→ Request: Convert everything from the line containing "253) in the screenshot." down to the line containing "pyautogui.click(x=269, y=20)" into a numbered list, omitting blank lines.

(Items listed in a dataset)
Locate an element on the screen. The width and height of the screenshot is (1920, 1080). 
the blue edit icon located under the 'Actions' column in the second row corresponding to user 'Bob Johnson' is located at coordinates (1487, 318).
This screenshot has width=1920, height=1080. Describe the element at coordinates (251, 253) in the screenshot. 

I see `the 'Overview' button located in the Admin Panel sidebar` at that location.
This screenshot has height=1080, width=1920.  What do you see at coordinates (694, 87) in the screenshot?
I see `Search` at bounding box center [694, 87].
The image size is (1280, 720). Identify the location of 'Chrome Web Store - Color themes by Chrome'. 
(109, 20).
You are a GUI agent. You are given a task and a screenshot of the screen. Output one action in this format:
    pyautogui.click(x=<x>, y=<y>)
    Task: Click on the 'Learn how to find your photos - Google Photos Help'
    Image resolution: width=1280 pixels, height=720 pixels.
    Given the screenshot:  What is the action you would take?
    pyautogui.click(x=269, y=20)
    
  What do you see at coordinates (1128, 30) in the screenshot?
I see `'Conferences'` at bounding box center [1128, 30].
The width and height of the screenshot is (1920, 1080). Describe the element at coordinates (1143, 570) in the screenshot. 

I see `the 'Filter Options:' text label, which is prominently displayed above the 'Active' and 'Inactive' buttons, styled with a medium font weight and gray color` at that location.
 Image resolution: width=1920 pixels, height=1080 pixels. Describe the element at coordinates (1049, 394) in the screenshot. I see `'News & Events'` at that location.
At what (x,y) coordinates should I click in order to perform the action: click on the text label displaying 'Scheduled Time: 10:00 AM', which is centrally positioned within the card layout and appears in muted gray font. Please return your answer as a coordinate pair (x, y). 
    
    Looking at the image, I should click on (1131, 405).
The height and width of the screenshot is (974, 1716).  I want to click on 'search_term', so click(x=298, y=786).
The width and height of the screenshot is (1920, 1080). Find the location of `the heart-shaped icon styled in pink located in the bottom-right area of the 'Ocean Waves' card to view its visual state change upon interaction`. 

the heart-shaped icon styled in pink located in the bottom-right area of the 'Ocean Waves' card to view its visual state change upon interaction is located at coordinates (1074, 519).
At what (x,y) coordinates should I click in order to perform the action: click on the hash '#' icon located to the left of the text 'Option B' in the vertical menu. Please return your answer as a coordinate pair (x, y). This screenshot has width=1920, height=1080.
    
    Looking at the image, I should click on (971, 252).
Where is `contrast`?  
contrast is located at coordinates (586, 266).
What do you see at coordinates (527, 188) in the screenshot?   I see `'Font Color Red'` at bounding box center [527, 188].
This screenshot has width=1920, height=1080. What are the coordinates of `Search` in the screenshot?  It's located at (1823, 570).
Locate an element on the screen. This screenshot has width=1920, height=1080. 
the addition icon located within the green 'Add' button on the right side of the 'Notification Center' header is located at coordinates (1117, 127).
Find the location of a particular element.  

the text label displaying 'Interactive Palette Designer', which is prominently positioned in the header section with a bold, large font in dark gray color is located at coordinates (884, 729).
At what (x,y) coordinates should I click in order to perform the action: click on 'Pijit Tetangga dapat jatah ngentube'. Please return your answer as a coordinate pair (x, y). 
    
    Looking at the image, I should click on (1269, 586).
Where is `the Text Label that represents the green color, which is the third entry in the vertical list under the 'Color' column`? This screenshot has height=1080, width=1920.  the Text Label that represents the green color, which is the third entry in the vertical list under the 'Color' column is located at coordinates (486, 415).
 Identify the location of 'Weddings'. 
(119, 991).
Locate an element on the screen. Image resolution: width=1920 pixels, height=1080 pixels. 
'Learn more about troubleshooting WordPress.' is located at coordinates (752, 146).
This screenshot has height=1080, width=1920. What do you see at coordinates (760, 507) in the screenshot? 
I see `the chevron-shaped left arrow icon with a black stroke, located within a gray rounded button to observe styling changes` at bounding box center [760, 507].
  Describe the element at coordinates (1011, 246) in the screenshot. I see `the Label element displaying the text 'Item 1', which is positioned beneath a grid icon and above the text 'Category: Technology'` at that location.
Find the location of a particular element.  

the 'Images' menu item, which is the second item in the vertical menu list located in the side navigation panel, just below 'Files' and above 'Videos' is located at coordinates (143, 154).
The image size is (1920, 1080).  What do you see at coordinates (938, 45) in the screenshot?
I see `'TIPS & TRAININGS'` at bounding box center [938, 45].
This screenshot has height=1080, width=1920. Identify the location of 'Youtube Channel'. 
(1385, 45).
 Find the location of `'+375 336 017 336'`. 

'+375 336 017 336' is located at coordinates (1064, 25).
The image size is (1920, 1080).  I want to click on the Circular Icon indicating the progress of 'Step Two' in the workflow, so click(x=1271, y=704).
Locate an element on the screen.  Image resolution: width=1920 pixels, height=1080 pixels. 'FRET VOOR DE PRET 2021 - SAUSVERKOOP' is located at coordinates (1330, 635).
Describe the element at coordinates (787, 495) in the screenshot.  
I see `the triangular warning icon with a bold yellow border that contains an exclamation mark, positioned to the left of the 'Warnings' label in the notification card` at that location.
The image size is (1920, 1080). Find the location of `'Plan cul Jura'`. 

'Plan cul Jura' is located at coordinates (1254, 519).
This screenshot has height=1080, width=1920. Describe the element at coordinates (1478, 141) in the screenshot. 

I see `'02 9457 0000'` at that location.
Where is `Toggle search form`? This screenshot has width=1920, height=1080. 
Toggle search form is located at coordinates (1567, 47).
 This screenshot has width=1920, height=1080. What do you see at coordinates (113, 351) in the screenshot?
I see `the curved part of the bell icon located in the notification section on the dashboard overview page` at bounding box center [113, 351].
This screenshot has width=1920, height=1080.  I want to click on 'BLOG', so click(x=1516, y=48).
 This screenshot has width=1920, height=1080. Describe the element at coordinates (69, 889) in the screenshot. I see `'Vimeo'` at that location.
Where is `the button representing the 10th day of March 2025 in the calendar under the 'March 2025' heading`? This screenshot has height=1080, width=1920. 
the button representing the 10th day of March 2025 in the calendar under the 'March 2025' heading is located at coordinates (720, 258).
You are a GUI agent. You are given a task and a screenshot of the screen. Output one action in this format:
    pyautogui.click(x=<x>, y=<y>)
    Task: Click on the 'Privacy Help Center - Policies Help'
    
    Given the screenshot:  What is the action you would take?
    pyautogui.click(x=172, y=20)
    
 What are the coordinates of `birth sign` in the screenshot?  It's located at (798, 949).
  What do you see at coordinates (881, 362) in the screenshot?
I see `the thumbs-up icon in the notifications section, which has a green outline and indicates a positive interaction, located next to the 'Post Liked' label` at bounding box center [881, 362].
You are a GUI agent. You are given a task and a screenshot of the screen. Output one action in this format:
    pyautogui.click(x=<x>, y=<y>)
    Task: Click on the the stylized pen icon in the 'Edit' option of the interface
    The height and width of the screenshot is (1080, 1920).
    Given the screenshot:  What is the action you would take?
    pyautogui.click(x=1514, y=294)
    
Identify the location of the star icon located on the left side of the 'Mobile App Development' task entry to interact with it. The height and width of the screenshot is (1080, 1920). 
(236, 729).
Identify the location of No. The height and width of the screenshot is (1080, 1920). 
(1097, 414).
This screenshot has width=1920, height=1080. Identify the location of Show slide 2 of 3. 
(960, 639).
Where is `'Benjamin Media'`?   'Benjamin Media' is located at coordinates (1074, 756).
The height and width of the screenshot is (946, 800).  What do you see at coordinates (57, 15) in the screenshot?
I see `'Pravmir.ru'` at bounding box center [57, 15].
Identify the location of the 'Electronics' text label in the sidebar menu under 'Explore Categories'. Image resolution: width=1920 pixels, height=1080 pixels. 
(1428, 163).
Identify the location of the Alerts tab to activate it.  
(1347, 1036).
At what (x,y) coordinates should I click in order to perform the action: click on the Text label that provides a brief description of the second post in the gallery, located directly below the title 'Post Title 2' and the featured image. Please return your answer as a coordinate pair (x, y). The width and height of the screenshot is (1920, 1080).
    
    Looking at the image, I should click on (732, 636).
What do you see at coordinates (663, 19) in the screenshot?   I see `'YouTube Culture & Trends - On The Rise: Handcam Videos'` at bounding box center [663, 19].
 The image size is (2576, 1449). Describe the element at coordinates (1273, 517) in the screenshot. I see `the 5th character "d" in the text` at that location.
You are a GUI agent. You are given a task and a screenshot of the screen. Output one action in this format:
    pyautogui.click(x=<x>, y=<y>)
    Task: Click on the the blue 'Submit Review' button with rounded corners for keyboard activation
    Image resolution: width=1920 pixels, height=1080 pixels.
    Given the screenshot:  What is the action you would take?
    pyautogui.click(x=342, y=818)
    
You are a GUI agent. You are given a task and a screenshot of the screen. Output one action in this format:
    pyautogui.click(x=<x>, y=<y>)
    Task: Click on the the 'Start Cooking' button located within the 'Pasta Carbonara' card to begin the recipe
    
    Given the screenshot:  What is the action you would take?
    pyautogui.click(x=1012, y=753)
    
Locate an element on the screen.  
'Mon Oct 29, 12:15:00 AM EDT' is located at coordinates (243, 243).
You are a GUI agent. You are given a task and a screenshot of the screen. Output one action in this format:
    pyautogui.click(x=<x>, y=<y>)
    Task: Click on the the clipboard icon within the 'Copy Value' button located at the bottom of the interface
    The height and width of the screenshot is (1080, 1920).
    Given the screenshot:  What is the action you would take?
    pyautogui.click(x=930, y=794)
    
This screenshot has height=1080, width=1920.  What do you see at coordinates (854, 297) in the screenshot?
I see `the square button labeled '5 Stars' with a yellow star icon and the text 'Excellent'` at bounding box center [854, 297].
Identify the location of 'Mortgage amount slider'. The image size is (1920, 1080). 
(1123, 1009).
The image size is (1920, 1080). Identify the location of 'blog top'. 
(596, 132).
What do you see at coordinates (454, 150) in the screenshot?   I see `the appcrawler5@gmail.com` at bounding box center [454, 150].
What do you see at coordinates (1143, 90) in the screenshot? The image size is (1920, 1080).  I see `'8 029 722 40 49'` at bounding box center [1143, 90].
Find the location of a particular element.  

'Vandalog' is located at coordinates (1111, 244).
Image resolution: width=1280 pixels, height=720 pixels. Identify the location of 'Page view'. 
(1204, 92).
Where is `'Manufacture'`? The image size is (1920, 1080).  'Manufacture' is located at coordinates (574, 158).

→ Response to this task:
1. This screenshot has width=1920, height=1080. Describe the element at coordinates (251, 253) in the screenshot. 
2. I see `the 'Overview' button located in the Admin Panel sidebar` at that location.
3. This screenshot has height=1080, width=1920.  What do you see at coordinates (694, 87) in the screenshot?
4. I see `Search` at bounding box center [694, 87].
5. The image size is (1280, 720). Identify the location of 'Chrome Web Store - Color themes by Chrome'. 
6. (109, 20).
7. You are a GUI agent. You are given a task and a screenshot of the screen. Output one action in this format:
8.     pyautogui.click(x=<x>, y=<y>)
9.     Task: Click on the 'Learn how to find your photos - Google Photos Help'
10.     Image resolution: width=1280 pixels, height=720 pixels.
11.     Given the screenshot:  What is the action you would take?
12.     pyautogui.click(x=269, y=20)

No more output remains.